SOUTH OGDEN — After watching the horror of events that unfolded on Sept. 11, 2001, Kurt Curtiss had one thing on his mind: Join the Army.
And because he couldn't enlist that fateful Tuesday, he signed up Wednesday instead.
There was no talking him out of it, said Ruth Serrano, Curtiss' mother.
"He wanted to make a difference," she said. "I think he did."
"He was a hero."
Was.
Staff Sgt. Curtiss was shot and killed Tuesday as his unit attempted to clear a group of insurgents out of a hospital in Afghanistan, said Lt. Col. Nathan Banks, an Army spokesman at the Pentagon.
A group of five possible insurgents were escorted out of the hospital, but one Afghan national refused to leave and began firing at Afghan National Security Forces, Banks said. Curtiss and his unit had arrived to assist local forces.
Serrano gets choked up when she relates that Curtiss, on his third tour to the Middle East, was the first one from his unit to enter the hospital and was hit almost immediately, getting stuck in the crossfire.
A memorial to Curtiss is posted on a wooden electricity pole in front of Serrano's South Ogden home. His picture is tacked to the pole, and yellow ribbons are tied above and below it.
That meager memorial is not enough, though, Serrano said. On Monday, the family will host a candlelight vigil at 8:30 p.m. at their home, 305 37th St. in South Ogden.
"This way I can tell the world that my son died for them and for this country," Serrano said.
Her message seems to be getting out.
On Friday, Utah Gov. Gary Herbert released a statement of condolences to Serrano and to Curtiss' family, saying he and his wife, Jeanette, appreciate Curtiss' service and his making the "ultimate sacrifice."
"We anguish with his family at this time, and recognize the significant sacrifice they, too, have made in the name of freedom," Herbert said. "He is truly one of this country's, and this state's, heroes."
"See, I told you," Serrano said upon hearing the governor's statement. "He's now going to have the recognition he deserves."
He was a wonderful son who loved martial arts and American Indian dancing at pow wows, both pastimes that garnered him various awards, Serrano said. She said he also was a wonderful husband and father to his wife, Liz, and children, Joshua and Cecilia.
Curtiss was the youngest of three siblings and brother to about 30 foster siblings in the Salt Lake area. More than 30 others live outside Utah.
His oldest sister, Lynn Burr, of Phoenix, joked that she and sister Leha weren't impressed with the boy their mother brought home from the hospital and wanted to throw him away. But the tables were turned 17 years later when Lynn went to jail after a food fight between her and her brother got out of hand and neighbors called the police.
Foster sister Liz Hunter, of South Ogden, remembers a time before Curtiss was her foster brother.

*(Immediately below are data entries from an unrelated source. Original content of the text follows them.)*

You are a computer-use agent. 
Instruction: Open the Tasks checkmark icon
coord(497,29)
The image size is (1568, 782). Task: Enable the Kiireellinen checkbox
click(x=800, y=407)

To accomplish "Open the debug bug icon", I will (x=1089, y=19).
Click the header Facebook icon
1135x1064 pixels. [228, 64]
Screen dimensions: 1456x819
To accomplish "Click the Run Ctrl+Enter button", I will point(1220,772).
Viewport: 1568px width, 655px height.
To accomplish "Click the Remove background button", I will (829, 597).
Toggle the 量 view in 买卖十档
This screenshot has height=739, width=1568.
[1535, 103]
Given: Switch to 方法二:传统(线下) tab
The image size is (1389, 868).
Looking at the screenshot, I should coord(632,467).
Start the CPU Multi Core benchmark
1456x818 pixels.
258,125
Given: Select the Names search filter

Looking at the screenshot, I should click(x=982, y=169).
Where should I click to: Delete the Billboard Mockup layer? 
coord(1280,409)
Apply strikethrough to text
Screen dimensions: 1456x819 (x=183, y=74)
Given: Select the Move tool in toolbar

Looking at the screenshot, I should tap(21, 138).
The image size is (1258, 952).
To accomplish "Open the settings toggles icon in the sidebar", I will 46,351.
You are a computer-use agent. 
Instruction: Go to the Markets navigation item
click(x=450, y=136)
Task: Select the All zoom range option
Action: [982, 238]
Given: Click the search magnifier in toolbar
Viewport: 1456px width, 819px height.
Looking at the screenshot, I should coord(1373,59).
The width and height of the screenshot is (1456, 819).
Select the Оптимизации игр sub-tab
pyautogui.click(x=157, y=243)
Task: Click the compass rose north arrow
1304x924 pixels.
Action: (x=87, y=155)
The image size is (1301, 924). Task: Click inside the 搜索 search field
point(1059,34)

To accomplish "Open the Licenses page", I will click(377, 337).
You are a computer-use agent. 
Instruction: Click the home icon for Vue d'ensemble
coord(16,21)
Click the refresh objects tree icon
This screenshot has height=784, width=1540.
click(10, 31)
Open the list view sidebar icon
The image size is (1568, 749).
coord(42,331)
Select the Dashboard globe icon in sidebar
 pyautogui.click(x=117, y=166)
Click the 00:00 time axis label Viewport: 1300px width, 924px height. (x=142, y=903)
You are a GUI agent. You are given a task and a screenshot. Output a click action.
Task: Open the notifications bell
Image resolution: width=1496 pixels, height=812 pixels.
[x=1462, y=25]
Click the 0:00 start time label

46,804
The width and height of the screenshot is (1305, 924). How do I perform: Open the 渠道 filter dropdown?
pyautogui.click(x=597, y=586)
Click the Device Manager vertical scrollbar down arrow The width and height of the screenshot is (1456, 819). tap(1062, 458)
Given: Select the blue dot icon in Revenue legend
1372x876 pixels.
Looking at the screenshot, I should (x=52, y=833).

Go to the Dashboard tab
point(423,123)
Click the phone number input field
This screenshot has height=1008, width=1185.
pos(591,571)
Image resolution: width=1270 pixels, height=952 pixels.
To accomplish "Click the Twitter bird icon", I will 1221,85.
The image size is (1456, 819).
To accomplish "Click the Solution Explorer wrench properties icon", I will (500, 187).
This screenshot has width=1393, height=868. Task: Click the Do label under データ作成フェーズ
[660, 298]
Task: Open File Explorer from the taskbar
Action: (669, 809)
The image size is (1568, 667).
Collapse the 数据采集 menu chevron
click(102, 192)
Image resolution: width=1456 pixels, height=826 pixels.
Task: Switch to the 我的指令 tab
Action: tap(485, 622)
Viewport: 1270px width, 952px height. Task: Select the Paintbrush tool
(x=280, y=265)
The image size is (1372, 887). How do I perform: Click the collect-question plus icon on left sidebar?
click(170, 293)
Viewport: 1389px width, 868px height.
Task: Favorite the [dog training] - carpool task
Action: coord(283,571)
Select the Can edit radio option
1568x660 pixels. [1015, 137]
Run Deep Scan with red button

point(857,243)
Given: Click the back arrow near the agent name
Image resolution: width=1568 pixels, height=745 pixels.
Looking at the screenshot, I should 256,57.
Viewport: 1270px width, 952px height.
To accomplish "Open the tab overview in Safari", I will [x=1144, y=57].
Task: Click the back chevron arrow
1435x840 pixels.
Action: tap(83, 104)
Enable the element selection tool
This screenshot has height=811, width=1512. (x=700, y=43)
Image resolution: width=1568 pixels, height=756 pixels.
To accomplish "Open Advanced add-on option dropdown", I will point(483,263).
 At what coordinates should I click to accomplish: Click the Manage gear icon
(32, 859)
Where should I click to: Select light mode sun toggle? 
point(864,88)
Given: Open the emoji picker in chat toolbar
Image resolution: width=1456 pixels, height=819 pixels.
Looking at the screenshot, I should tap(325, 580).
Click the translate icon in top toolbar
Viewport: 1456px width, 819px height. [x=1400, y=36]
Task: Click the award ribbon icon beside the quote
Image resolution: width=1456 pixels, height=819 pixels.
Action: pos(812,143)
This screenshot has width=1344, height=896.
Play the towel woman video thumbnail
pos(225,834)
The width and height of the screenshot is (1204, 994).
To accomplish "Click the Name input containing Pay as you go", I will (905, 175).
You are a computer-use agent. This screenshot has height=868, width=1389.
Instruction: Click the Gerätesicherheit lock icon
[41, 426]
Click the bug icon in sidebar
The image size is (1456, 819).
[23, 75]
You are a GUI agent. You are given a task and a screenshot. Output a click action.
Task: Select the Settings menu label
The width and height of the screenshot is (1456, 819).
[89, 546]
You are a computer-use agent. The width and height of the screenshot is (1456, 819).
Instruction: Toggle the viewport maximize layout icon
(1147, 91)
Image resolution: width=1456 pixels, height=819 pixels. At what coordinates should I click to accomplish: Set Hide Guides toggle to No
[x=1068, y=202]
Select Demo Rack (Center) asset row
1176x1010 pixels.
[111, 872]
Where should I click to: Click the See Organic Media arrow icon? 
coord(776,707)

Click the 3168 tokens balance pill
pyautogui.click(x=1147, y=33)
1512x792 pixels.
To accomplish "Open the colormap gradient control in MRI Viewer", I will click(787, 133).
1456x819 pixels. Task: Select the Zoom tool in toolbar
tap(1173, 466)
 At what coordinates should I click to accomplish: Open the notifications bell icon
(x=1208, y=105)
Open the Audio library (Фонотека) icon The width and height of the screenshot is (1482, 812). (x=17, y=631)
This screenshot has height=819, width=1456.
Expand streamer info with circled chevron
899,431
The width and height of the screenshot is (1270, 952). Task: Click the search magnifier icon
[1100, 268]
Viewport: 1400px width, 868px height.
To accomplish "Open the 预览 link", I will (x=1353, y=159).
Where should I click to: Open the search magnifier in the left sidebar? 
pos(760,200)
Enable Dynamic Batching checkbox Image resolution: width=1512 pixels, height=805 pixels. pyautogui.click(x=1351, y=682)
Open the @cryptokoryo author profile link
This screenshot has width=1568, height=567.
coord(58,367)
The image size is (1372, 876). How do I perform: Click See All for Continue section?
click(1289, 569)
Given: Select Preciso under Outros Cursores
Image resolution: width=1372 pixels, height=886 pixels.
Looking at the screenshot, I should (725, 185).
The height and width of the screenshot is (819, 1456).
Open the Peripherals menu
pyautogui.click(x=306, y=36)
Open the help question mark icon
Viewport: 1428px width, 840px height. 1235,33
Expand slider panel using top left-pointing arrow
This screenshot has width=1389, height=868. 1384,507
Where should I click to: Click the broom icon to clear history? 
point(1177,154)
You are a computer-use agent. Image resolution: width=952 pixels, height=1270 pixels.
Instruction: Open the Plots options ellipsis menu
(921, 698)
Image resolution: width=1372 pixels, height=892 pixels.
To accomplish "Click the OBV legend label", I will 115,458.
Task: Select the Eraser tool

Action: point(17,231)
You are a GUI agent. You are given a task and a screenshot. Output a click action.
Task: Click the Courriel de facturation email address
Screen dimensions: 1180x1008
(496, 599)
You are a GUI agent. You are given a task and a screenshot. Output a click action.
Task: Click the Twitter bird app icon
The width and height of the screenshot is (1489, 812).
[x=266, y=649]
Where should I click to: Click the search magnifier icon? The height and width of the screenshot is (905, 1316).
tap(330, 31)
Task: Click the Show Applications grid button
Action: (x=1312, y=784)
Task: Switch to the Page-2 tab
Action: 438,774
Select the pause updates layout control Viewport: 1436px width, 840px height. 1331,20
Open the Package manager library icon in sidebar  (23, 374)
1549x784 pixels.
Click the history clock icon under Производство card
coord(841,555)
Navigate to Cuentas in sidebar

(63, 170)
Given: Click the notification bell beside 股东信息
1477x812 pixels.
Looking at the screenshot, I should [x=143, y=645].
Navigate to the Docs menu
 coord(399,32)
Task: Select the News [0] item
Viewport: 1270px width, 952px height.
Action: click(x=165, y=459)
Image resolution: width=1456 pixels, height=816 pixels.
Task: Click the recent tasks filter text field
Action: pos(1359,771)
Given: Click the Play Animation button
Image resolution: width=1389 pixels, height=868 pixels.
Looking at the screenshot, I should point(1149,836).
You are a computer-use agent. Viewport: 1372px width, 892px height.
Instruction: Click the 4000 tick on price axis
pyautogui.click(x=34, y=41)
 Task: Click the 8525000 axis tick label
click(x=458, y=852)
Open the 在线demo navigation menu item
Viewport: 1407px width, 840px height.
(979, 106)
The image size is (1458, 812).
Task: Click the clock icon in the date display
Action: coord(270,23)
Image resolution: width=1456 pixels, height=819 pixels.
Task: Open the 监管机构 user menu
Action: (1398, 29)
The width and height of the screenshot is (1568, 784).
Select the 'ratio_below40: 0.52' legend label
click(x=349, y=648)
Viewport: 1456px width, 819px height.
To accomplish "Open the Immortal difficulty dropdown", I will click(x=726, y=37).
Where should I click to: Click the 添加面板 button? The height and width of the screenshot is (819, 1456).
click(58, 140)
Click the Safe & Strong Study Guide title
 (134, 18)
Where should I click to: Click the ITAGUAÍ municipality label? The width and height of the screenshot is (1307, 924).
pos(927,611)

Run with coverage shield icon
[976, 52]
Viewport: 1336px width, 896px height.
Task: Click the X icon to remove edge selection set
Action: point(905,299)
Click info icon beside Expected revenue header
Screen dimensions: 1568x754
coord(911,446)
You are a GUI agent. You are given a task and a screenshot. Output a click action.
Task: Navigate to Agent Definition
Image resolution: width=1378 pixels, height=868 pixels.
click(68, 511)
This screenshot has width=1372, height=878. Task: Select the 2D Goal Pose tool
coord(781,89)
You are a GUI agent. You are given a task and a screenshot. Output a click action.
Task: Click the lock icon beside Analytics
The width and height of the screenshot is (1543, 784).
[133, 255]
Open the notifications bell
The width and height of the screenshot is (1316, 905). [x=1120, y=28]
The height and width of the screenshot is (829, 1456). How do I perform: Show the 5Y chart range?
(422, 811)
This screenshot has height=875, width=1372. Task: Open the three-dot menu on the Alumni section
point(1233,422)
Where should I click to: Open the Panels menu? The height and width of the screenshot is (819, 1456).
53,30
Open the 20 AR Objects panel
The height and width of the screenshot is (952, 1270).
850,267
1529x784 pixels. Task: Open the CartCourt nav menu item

The two were English classmates at Bryant Middle School in Salt Lake City.
And Hunter had a crush on the cute, dark-haired Curtiss.
"He was my whole reason for going to English class," she says, laughing. "Then he became my brother, so it got icky."
Laughter was something Curtiss knew well, his family said. He was quick with a joke but dedicated to his military service, which at times left little to laugh about on days his unit would sweep mountainous caves.
"It would kill him to see the amount of death over there," Serrano said.
And then, Wednesday, death hit home in the form of two men in uniform at the door.
"I went into shock," Serrano said. "I started screaming."
Serrano said she huddled on the floor as the thing she feared came to pass.
"I'm really thinking the war should stop," she said. "It's killing mothers and fathers and the children. They're killing off our future."
But there's comfort in knowing her son died with honor, Serrano said.
"I just want everybody to see how wonderful he was," she said.